「in Detection Details」を含む行から「should pyautogui.click(x=101, y=14).」を含む行までを、1行ごとに1つの文字列としたJSONリストに変換してください。両端の行も含め、空行は除きます。

▶ _提供データ_
━━━━━━━━━━━━━━━━━━━━

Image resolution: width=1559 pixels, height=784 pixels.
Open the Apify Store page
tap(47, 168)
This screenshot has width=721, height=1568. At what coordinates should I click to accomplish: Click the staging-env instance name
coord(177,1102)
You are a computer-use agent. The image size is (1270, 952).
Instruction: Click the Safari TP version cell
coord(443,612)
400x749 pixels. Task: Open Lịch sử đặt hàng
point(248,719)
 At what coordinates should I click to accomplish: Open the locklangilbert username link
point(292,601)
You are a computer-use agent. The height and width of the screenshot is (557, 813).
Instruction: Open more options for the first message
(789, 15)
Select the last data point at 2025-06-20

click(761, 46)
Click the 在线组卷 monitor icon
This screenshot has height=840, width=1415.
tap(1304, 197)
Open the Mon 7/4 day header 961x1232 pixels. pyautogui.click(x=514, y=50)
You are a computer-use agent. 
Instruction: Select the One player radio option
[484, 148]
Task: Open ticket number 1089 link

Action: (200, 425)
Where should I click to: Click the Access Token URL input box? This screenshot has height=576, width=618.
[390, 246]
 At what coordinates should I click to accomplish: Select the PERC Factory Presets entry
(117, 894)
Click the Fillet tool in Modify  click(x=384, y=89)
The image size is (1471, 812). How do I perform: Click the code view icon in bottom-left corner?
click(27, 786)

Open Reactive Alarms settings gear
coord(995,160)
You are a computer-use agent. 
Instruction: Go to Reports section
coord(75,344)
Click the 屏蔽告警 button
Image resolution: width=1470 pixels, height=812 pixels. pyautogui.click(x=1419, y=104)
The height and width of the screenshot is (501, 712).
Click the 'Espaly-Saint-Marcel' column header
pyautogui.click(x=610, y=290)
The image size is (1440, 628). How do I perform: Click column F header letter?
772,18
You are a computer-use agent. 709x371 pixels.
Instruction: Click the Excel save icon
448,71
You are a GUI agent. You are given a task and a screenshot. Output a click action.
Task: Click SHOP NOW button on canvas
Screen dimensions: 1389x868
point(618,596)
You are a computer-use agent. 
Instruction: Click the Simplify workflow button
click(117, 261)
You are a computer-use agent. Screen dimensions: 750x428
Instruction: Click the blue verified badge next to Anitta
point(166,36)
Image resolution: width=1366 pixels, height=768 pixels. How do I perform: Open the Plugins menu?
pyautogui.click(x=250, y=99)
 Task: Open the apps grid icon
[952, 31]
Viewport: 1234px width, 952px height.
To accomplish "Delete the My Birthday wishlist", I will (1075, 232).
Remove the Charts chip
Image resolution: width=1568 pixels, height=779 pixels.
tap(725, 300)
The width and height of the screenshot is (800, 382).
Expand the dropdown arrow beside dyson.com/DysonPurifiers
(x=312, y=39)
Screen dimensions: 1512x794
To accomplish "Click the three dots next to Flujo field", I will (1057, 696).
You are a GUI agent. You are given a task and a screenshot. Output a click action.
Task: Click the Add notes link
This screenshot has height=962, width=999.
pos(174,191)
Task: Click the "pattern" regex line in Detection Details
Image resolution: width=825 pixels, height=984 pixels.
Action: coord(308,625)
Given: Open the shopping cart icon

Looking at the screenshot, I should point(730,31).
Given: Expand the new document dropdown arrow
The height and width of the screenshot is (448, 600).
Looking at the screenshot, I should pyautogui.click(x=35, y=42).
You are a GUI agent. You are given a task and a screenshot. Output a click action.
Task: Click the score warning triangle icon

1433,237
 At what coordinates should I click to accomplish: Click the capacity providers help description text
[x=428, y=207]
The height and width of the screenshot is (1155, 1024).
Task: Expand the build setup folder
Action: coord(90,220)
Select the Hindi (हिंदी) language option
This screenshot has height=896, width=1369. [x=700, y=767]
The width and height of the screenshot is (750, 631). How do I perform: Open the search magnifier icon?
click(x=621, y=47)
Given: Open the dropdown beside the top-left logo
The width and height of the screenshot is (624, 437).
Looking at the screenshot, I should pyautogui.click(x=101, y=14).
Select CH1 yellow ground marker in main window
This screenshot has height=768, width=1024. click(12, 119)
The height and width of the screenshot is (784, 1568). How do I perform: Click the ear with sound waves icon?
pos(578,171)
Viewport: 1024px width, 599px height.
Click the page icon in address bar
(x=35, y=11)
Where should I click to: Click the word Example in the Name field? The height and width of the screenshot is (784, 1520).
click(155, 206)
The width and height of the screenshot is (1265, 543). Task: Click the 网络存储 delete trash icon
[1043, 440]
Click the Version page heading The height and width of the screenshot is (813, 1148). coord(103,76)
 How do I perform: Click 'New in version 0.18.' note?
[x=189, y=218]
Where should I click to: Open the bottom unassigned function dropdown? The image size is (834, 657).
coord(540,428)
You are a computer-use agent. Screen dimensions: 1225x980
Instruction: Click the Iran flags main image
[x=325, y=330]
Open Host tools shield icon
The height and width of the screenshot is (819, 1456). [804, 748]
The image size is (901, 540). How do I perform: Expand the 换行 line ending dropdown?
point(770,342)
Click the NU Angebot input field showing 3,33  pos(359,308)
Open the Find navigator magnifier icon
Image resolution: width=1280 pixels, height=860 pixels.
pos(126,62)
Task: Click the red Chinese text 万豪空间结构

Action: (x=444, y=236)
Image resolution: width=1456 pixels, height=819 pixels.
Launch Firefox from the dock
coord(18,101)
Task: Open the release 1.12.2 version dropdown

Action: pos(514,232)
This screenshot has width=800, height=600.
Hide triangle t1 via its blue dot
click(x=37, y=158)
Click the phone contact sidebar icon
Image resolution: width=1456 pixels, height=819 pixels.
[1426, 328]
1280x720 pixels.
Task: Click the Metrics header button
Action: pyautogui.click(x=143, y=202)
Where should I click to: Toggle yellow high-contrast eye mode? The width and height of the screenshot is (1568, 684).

━━━━━━━━━━━━━━━━━━━━

▶ _回答全文_
[
  "Task: Click the \"pattern\" regex line in Detection Details",
  "Image resolution: width=825 pixels, height=984 pixels.",
  "Action: coord(308,625)",
  "Given: Open the shopping cart icon",
  "Looking at the screenshot, I should point(730,31).",
  "Given: Expand the new document dropdown arrow",
  "The height and width of the screenshot is (448, 600).",
  "Looking at the screenshot, I should pyautogui.click(x=35, y=42).",
  "You are a GUI agent. You are given a task and a screenshot. Output a click action.",
  "Task: Click the score warning triangle icon",
  "1433,237",
  " At what coordinates should I click to accomplish: Click the capacity providers help description text",
  "[x=428, y=207]",
  "The height and width of the screenshot is (1155, 1024).",
  "Task: Expand the build setup folder",
  "Action: coord(90,220)",
  "Select the Hindi (हिंदी) language option",
  "This screenshot has height=896, width=1369. [x=700, y=767]",
  "The width and height of the screenshot is (750, 631). How do I perform: Open the search magnifier icon?",
  "click(x=621, y=47)",
  "Given: Open the dropdown beside the top-left logo",
  "The width and height of the screenshot is (624, 437).",
  "Looking at the screenshot, I should pyautogui.click(x=101, y=14)."
]